Maybe we need to use the tools we already have, such as flu surveillance and
data from hospitals, to detect excess non-flu infections. We seem to be able
to do flu tests, are they more scalable so that at least flu can be ruled out
in many cases?

If widespread testing can not happen because we can't build factories to make
reagents/swabs/tubes/PCR array machines/etc. fast enough, we need to start
thinking of alternatives. We don't actually seem to understand yet how the
virus spreads, too many clinicians trained in handling infectious disease are
getting sick despite PPE. If the new small antibody test results are right,
then the virus is spreading much faster than can be accounted for via droplet
spread as the main mechanism; we may have to consider birds, mosquitoes,
surfaces, skin touching, and other methods as possible common spreading
mechanisms. If we understood transmission better then it might be possible to
tell people how to truly protect themselves, and then they could go back to
work. So understanding transmission better is something that could be used in
addition to whatever testing is available in order to prevent deaths and
economic damage. But people may not follow the new rules based on that
understanding, so get the social scientists involved to get the message
across. Get OSHA involved to set best practices for workplaces. It seems like
there is probably a lot that can be done, even without testing, and at present
we may have to assume testing will not be sufficient in the near term (3-6
months).

But someone has to start thinking about these things and doing them, and I'm
not seeing any evidence of this in the news.
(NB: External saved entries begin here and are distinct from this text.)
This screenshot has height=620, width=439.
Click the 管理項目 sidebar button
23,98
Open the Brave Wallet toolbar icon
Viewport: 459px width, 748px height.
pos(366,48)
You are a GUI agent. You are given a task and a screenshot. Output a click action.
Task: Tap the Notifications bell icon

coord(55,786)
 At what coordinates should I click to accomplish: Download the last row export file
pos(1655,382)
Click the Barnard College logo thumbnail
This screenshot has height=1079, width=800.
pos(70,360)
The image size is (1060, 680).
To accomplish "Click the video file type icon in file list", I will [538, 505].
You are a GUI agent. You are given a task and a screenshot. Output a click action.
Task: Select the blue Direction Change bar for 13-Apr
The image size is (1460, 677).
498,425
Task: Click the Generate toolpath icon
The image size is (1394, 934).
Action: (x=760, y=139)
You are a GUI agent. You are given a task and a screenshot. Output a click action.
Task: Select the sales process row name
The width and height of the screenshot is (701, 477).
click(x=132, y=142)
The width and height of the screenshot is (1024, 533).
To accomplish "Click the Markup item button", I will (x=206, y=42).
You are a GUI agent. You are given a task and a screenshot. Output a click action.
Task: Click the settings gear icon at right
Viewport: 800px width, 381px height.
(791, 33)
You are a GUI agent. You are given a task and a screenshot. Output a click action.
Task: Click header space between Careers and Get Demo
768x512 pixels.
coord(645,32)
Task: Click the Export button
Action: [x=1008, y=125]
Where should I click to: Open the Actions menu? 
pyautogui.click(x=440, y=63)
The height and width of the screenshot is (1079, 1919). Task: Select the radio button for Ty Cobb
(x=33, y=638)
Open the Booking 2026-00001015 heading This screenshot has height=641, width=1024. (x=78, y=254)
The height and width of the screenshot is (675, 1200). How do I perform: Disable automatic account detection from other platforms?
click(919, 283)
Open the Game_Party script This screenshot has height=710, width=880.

Given that contact tracing is not
already ramping up (I've seen only Massachusetts as having a plan to scale it
up but I tend to only see East Coast news) I have to wonder if anyone is even
thinking about alternatives to testing if testing at scale is not possible.

------
corny
Everyone has an opinion. The only opinions I am taking seriously right now are
from professional epidemiologists - not doctors, nurses, oncologists,
bioethicists, or economists. This article is just noise to me.

------
PeterStuer
"This type of voluntary contact tracing is labor-intensive and requires some
training, but it does not require highly specialized skills. Technology can
speed it up without risking a permanent erosion of privacy or the further
intrusion of for-profit firms into our personal lives."

This requires a huge leap of faith, which frankly, under surveillance
capitalism you would be a fool to accept at face value.

Austria developed such an app, but only 3% of people could be convinced to
install it which makes it completely useless even if it would have worked
(which I believe it would not for technical reasons).